一応、狭間の子についての情報を研究所は欲しているし、万が一シエルが暴れたら安全に止められるのは俺だけ、学校長の依頼もそれなりにやっているし、そもそもシエルがハーフっていうこと自体がある種切り札か。そう簡単に切られはしないと思うが…あぁ、口封じで殺そうとする可能性も無くはないのか。

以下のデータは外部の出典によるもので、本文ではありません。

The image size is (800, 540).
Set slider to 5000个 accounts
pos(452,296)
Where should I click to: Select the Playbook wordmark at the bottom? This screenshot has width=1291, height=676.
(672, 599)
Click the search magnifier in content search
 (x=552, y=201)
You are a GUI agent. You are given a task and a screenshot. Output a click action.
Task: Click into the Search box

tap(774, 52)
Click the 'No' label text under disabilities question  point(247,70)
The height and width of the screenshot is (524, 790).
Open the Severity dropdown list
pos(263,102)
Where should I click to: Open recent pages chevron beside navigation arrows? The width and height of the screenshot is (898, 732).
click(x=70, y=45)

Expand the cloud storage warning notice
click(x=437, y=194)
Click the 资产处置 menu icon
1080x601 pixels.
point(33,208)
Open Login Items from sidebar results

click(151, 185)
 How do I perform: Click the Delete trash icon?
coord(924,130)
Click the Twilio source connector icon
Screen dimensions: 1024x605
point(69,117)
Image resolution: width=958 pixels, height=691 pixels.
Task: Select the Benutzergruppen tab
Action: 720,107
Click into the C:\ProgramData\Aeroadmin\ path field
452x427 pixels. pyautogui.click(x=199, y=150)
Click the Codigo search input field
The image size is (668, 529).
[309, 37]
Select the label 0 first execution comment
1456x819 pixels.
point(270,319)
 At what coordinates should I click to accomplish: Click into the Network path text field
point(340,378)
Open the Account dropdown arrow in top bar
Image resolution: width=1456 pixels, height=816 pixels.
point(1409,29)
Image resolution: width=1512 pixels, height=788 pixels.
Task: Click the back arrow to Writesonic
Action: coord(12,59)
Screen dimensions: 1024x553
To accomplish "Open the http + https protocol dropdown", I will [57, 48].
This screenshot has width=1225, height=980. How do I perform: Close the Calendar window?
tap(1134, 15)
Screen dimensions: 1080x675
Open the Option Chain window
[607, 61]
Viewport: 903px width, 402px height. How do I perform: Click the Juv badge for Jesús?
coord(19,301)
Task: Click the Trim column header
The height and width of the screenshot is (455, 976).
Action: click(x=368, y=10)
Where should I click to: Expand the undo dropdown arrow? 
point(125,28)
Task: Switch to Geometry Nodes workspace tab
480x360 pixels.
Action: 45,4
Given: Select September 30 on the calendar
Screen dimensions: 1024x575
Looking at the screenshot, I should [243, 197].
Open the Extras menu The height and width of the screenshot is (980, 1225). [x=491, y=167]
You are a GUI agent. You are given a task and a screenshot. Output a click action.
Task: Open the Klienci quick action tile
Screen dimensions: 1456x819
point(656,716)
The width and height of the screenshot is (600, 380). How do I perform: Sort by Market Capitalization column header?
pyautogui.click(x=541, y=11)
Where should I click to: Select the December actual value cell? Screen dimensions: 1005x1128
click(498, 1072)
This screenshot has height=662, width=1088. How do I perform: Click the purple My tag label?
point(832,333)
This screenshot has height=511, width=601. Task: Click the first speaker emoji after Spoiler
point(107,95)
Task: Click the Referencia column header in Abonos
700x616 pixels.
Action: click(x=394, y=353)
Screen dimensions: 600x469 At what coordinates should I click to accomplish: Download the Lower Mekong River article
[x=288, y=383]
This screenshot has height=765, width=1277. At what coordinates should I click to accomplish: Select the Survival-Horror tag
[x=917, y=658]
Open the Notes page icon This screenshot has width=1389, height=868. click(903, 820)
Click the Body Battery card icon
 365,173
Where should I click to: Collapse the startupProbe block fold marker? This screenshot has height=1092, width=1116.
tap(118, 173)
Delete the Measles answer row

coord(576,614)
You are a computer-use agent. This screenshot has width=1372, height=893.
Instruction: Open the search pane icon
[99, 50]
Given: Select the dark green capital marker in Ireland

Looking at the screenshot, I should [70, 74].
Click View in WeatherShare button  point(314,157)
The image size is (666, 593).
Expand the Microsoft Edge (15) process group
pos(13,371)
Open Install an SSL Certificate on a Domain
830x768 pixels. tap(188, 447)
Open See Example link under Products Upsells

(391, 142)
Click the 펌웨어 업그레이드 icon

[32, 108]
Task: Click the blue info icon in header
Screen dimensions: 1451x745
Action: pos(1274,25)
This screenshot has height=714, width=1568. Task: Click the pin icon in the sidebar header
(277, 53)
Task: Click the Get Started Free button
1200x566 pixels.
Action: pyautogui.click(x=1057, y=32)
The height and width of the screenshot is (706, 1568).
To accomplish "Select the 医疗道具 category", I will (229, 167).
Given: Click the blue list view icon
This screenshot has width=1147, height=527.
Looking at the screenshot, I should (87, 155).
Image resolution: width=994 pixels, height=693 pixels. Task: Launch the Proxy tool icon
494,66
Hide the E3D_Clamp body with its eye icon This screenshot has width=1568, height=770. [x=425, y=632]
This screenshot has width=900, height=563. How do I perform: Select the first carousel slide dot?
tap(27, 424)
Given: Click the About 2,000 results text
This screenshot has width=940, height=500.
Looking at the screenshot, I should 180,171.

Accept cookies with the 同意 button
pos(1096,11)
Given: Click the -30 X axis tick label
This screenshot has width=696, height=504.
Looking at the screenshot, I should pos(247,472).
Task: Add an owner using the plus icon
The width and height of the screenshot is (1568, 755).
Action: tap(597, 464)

『口封じは余程の事がないとされないだろ…と、思いたいが。そもそもあの学校長、そんなに短絡的な奴だっけ?』
んにゃ、冷静沈着と出来る女って言葉が似合うクールビューティさんだ。俺はアイツ嫌いだけど。なんか好きになれねぇ。
『お前の好き嫌いの話を聞いてる訳じゃないだろ……ならそう簡単に殺されはしないだろ。というか、そんだけ抱えてるなら学校側も黙ってた方が得策かもな』
だからある程度無茶しても大丈夫なはず…《臨界点》はこれも見越してたのか?それとも退学になるって踏んで俺に依頼してきたのか?分からんが…まぁどっちでも有り得そうな話だ。
『ちなみに、シエルの件はいつまでに蹴りをつけるんだ?』
今週中。出来りゃもっと平和に解決したいんだがな…現実はままならないものだ。